Shut-down point is at
This is when the firm is making a loss in the short-run, thus should shut-down.
You can just do a simply definition of both I suppose.
AVC = (TC-TFC)/Q, such as wages and raw materials
AR = TR/Q

If you're attempting a MCQ, I think the definitions only stand 1 mark.
15. Hey guys, regarding non-pricing competition, what are your most common strategies?

How would you evaluate the non-price strategies?
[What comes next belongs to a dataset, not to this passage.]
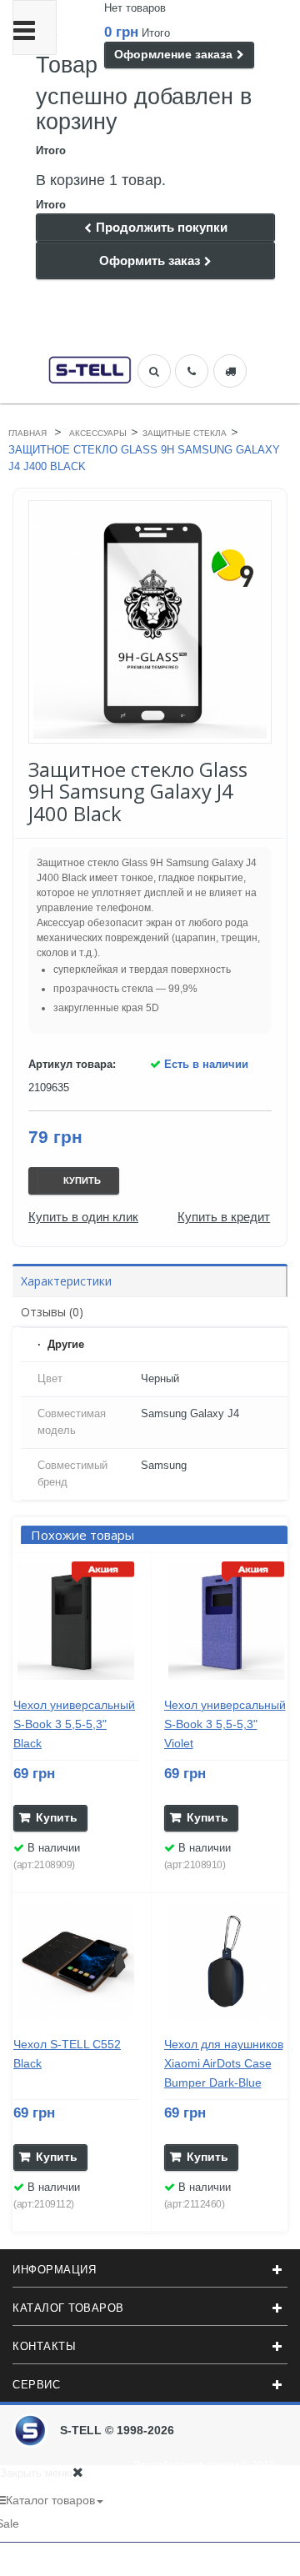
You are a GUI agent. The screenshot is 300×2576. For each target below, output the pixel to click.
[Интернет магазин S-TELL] (90, 368)
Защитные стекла (184, 433)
Would opportunity cost and the general cost (expensive) of the scheme be an effective evaluation?
16. If anyone is willing to pay me £2 by Paypal, I can send them 25 micro economic essays, which I bought from economics help for £4. I've also got the macro ones.
17. (Original post by areddishherring)
Hey guys, regarding non-pricing competition, what are your most common strategies?

How would you evaluate the non-price strategies? Would opportunity cost and the general cost (expensive) of the scheme be an effective evaluation?
What's BOGOF?

You could also mention the fact other firms may utilise similar non-price strategies, rendering them ineffective.
18. (Original post by Livaren)
If anyone is willing to pay me £2 by Paypal, I can send them 25 micro economic essays, which I bought from economics help for £4. I've also got the macro ones.
Can you send me a couple first before i plan on paying. I just want to see how they look
19. can anyone help me calculate an index jan 2012 question 1?

edit: sorry i posted in the wrong thread I thought this was the aqa economics thread!
20. (Original post by mhassan)
Can you send me a couple first before i plan on paying. I just want to see how they look
I have got the macro essays!! Just PM ur mail il send it !!